Dona Alice tem ótimas lembranças desses 34 dezembros que passou atrás dos balcões. A loja sempre cheia e abafada, a energia da criançada que viu crescer e o clima de festa tornavam o cansaço de se administrar o bazar no Natal - trabalho que às vezes ia madrugada adentro - muito mais divertido. Na hora que os ajudantes iam embora, minha mãe sempre recomendava: "Descanse bastante, porque ainda temos xx dias até o Natal!"
Na tarde do dia 24, o bazar Liang parecia palco de uma batalha vencida. As vitrines vazias, todo mundo exausto. Era hora de trocar presentes do amigo secreto - sempre de chocolate - e dar a dona Alice as flores compradas às escondidas, com um cartãozinho assinado por todos os ajudantes daquele ano. Minha mãe tem todos os cartões guardados até hoje.

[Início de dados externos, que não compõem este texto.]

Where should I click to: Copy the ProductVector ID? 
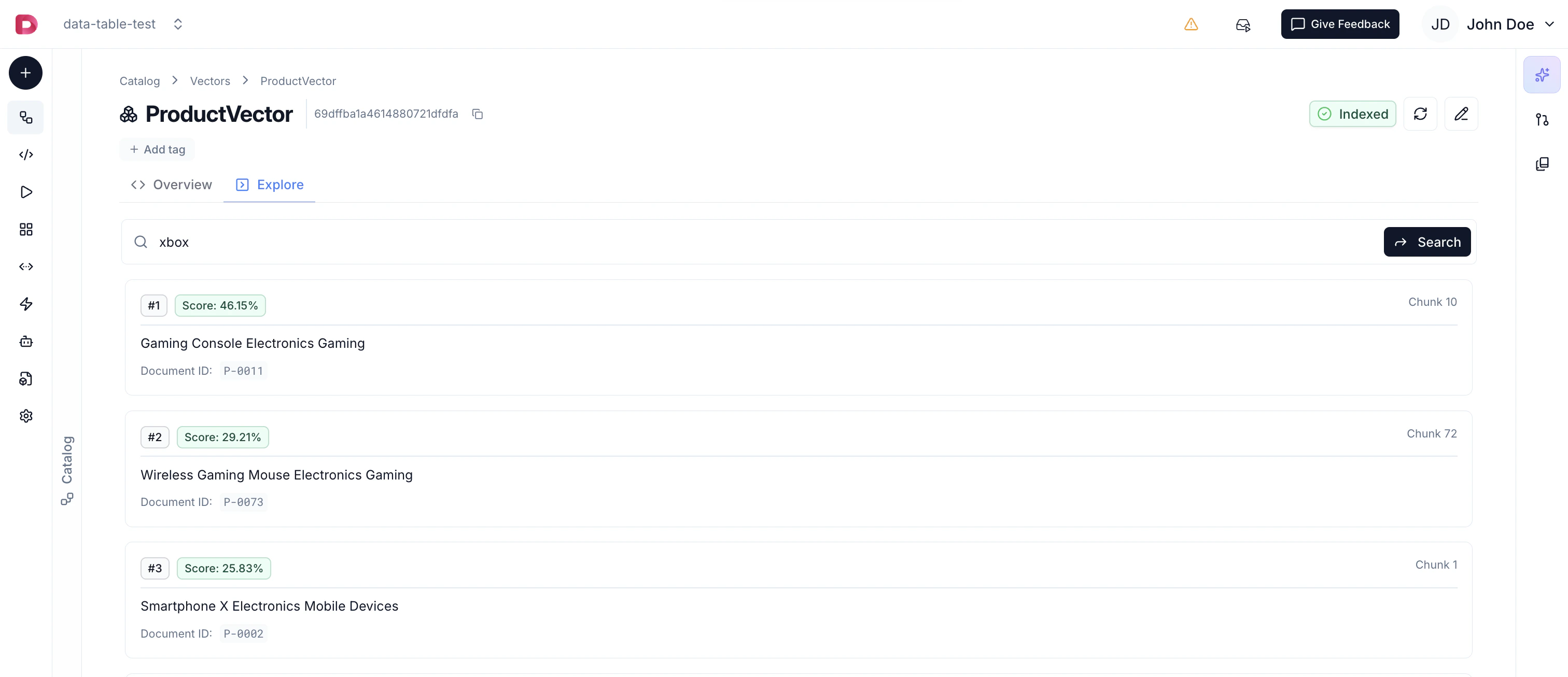(x=478, y=114)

Passado tanto tempo desde os primeiros Natais, os ajudantes ainda fazem parte da vida do Bazar Liang. A maioria casou, alguns já tiveram filhos, outros mudaram de país, mas quando dá, passam pelo bazar para dar um beijo em dona Alice e relembrar histórias de dezembros passados: William, Ana Cristina e Verônica; Andrea e Margareth; Li Tumtum e Li Chuan; Cristiane e Daniela; Adriana e Marcelo; Aline; Tica; Karina; e, lógico, nossa querida e sempre presente Cema.

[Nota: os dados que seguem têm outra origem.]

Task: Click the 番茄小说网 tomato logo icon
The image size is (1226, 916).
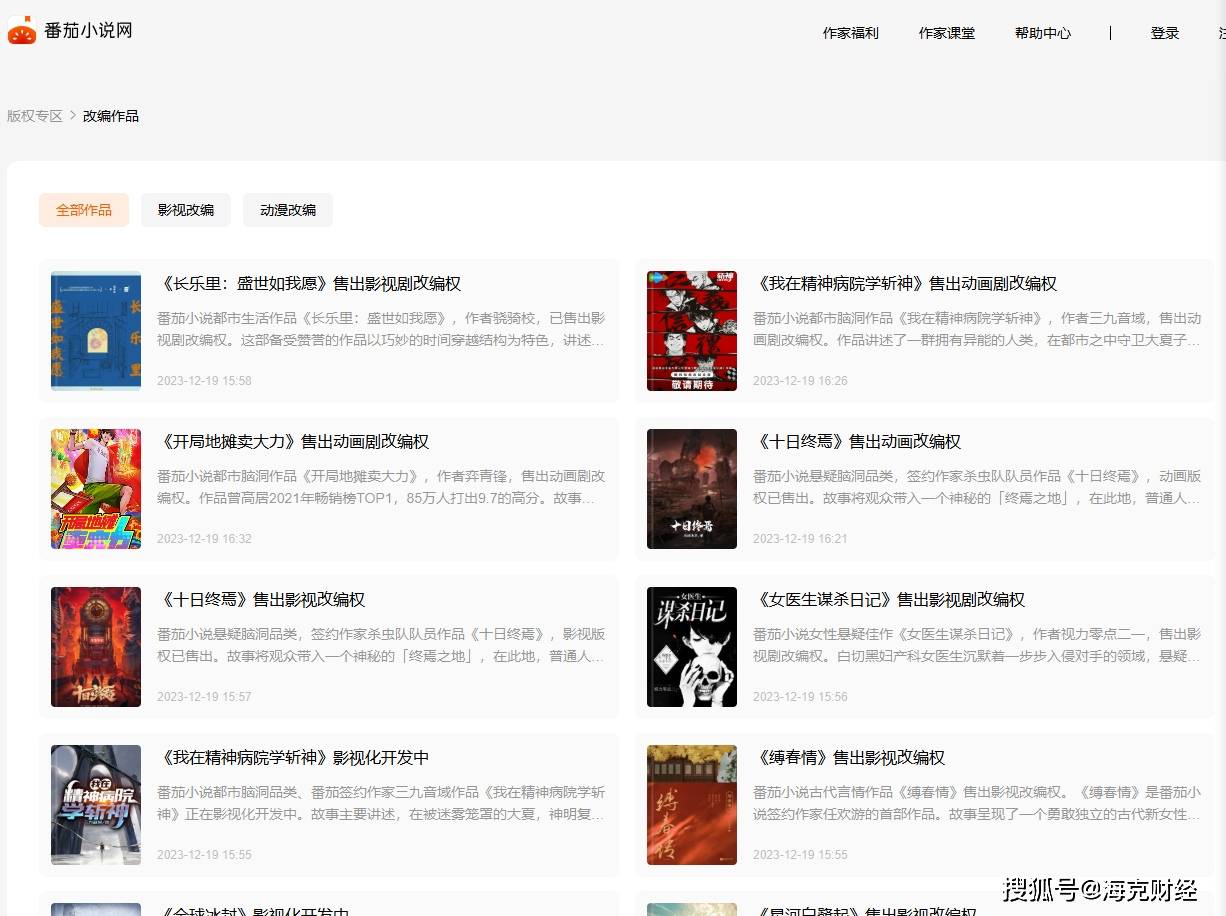Action: pos(22,31)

A todos vocês, nosso muito obrigada. Vocês ainda fazem os Natais no bazar Liang muito mais felizes.

sexta-feira, 3 de dezembro de 2010

constante evolução

Na correria do mês de dezembro, dona Alice mal tem tempo para almoçar. O bazar vive lotado, clientes chegam com listas quilométricas e minha mãe, na adrenalina do balcão, esquece da fome. Quando dá uma brecha, ela corre para casa para comer alguma coisa. As refeições são sempre feitas às pressas, interrompidas por telefonemas, fornecedores e clientes que só aceitam ser atendidos por ela.
Eram quase duas da tarde quando ela conseguiu parar para almoçar hoje. Depois de devorar a comida em tempo recorde, o telefone começou a tocar insistentemente. Dona Alice estava escovando os dentes e não conseguiu atender. Começou a tocar de novo e enquanto descia as escadas correndo, minha mãe soltou, como se a pessoa da outro lado da linha pudesse ouvi-la: "Calma, cara (sic)! Não me faz pressão porque senão eu fico desequilibrada!"
É verdade o que dizem por aí: o português - pelo menos o de dona Alice - é uma língua em constante evolução.